Juste une famille arménienne partage avec nous le pensionnat ce soir. La jeune fille est inscrite à la faculté de mécanique d'Erevan. Ils sont à se reposer quelques jours. Tous sont avides d'informations "Pourquoi vous êtes venus ici?... Où sont les Arméniens en France?... Est-ce que vous connaissez Charles Aznavour?..." Sona tisse au mieux le dialogue, dans ces propos légers où derrière l'apparence, l'autre voudrait atteindre une démarche qui lui échappe. Pourquoi l'Arménie? Sait-on pourquoi le voyage vraiment, ce qui fait le désir des nouvelles terres ou des nouveaux visages? Est-ce autre chose qu'une disponibilité dans le regard, une fois le pays d'où l'on vient oublié, lavé par le ressac d'une autre lumière?
La fraîcheur de l'air se fait plus perceptible et nous rentrons. Les deux vieilles femmes douces et tristes qui tiennent le pensionnat nous servent un repas simple, somptueux, en droite ligne de la mémoire de cette terre: choux mariné dans les épices, du Lori le fromage salé en fines tranches, l'omelette aux tomates et le yoghourt au lait de buffle qu'on nous fait goûter pour "savoir si on aime".

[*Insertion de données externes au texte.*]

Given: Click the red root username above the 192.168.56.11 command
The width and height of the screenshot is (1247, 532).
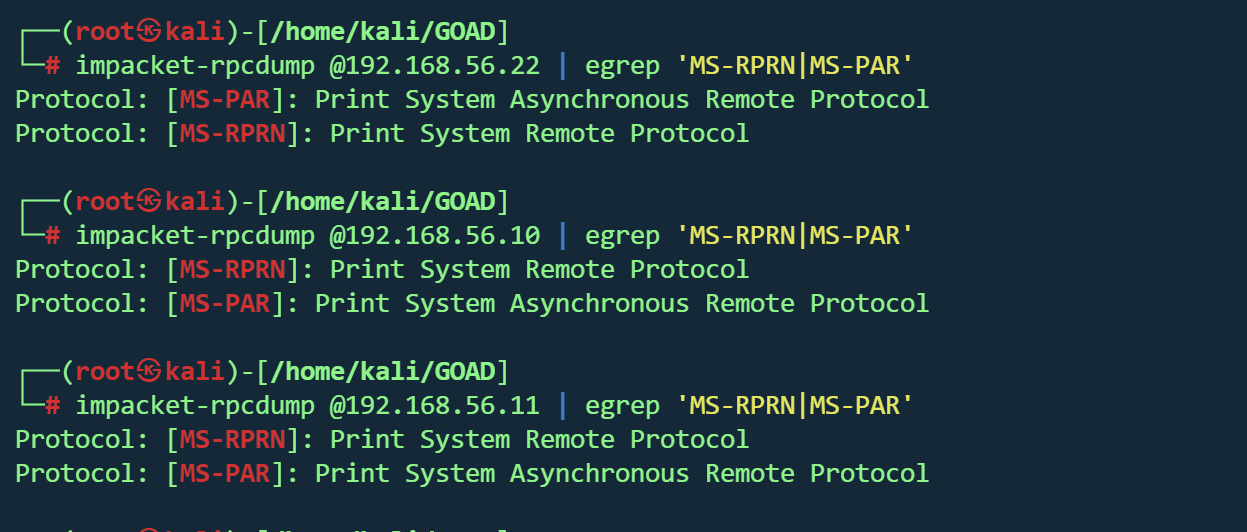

Le soir, à l'étage, nous nous retrouvons tous deux sur le petit balcon. Tu lis dans ce qui reste de lumière, je prends des notes rapides, peur d'oublier, peur de perdre cet émerveillement de la nuit qui arrive. Les bruits au dehors qui s'amenuisent, qui se distinguent mieux maintenant, sur un chemin proche une carriole sans doute tirée par un âne, en bas des hommes s'affairent à décharger le foin d'une remorque, un vieux tracteur au loin, qui manœuvre encore. Tu as ramené tes jambes sur les miennes, nous nous taisons. Longtemps, le temps s'arrête, empli du rien de cette nuit qui monte, nos corps plus ensemble s'il se peut qu'après l'amour.
Au matin, dans le grand silence du pensionnat presque désert, yoghourt, lavash et miel: l'entrée dans la splendeur du monde.